The seas around the northern isles of Scotland have been known to be treacherous for hundreds of years causing a huge number of shipwrecks. Folklore and stories have alluded to the danger of the seas in this area. The Swelchie, a large whirlpool in the Pentland Firth between Orkney and Caithness, being a well-known folk tale about why the sea is salty. Dynröst or The Roost, a strait between Sumburgh and Fair Isle in Shetland is mentioned in the Orkneyinga Saga when Earl Erlend and Sveinn Ásleifarson sail from Shetland to Orkney and run into bad weather with Earl Erlend thought to be lost. But it is only in the last 200 years that lighthouses began to be built around the Northern Isles of Scotland and even after their construction, the dangerous seas have still lead to the demise of shipping from many nationalities.
The Establishment of the Northern Lighthouse Board
As trade by sea and fishing grew into bigger industries, the want of safe navigation for Britain’s fleets around the coast grew. The first mention of a navigational light in Scotland was in 1635. King Charles I, who reigned over England, Scotland and Ireland from 1625-1649 when he was executed, granted a patent to James Maxwell of Innerwick and John Cunninghame of Barnes to erect a lighthouse on the Isle of May. Only two other lights were privately funded over the next 150 years around the Scottish coast which were the Buddon Ness Light (built in 1688) on the Firth of Tay and Little Cumbrae Light (built in 1757) on the Firth of Clyde.

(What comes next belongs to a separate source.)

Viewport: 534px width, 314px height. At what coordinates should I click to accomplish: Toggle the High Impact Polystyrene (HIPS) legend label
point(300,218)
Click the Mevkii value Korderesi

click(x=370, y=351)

In 1782 there were terrible storms which led to a great many shipwrecks around Scotland. There was a call for something to be done to aid navigation which led to the Convention of Royal Burghs and a House of Commons committee to recommend legislation to set up a body to fund, build and supervise lighthouses in Scotland. In 1786, The Erection of Lighthouses Act 1786 was passed by parliament and the Commissioners of Northern Lighthouses was founded. The Commission operating as the Northern Lighthouse Board (NLB), had the power to borrow money, buy land, place duties on ship owners and construct lighthouses. The act stated that “it would conduce greatly to the security of navigation and the fisheries, if four Lighthouses were erected in the Northern parts of Great Britain”. The locations chosen for the four lights were Kinnaird Head, Fraserburgh (now the Lighthouse Museum of Scotland); Point of Scalpay, Harris; Mull of Kintyre, Ayrshire and North Ronaldsay, Orkney.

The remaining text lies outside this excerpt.